[Collected data entries]
▼

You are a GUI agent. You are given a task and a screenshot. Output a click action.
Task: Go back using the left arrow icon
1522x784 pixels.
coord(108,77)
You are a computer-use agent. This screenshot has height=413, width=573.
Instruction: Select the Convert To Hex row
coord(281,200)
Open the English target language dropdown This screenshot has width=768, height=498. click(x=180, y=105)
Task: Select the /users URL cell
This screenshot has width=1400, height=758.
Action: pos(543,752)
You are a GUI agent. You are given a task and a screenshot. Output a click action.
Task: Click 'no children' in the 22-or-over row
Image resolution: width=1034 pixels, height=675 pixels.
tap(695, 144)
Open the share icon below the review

▲
▼

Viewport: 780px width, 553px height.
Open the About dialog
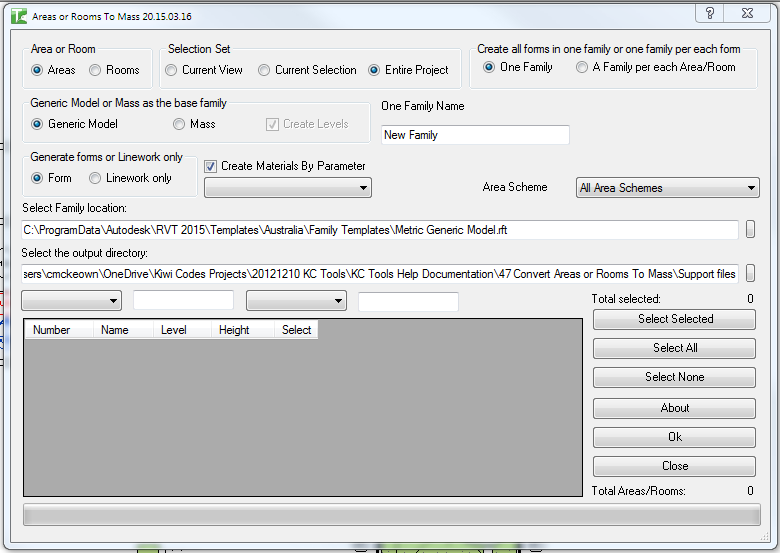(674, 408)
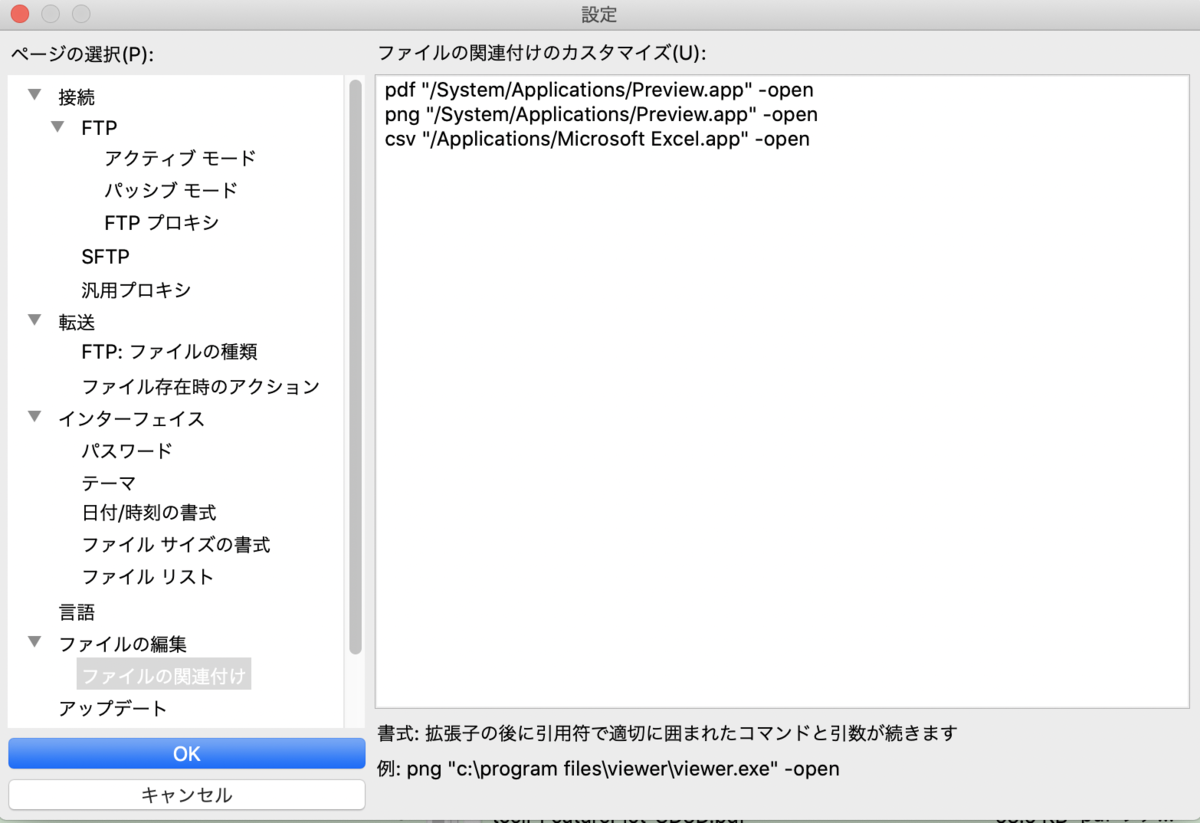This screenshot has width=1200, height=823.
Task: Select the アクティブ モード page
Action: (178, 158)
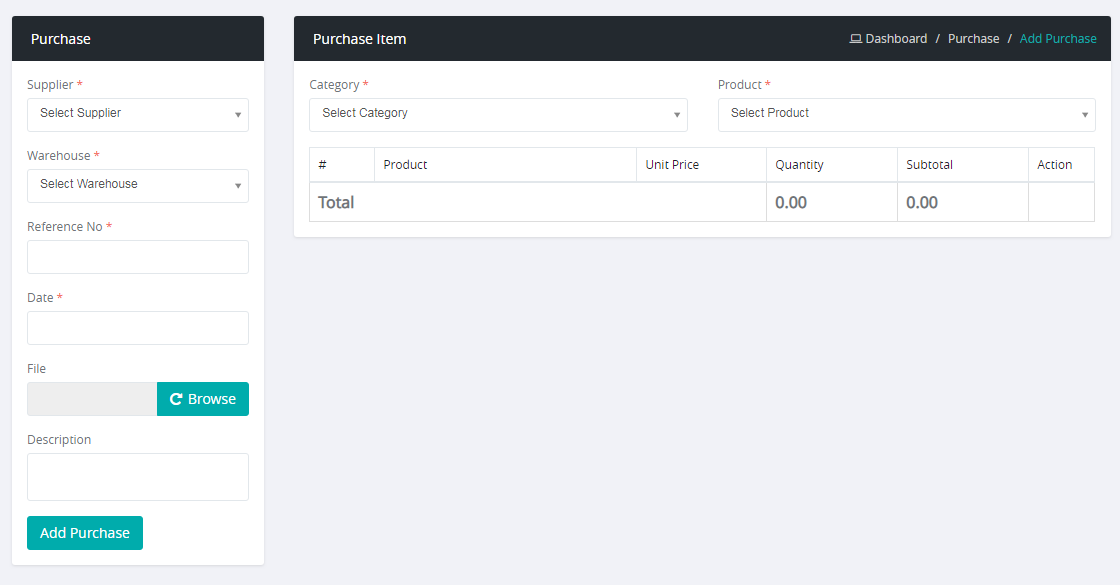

▲

> What to work on
Give the number of lines in the records that contain the word "icon", and write nothing else.

> Problem solution
2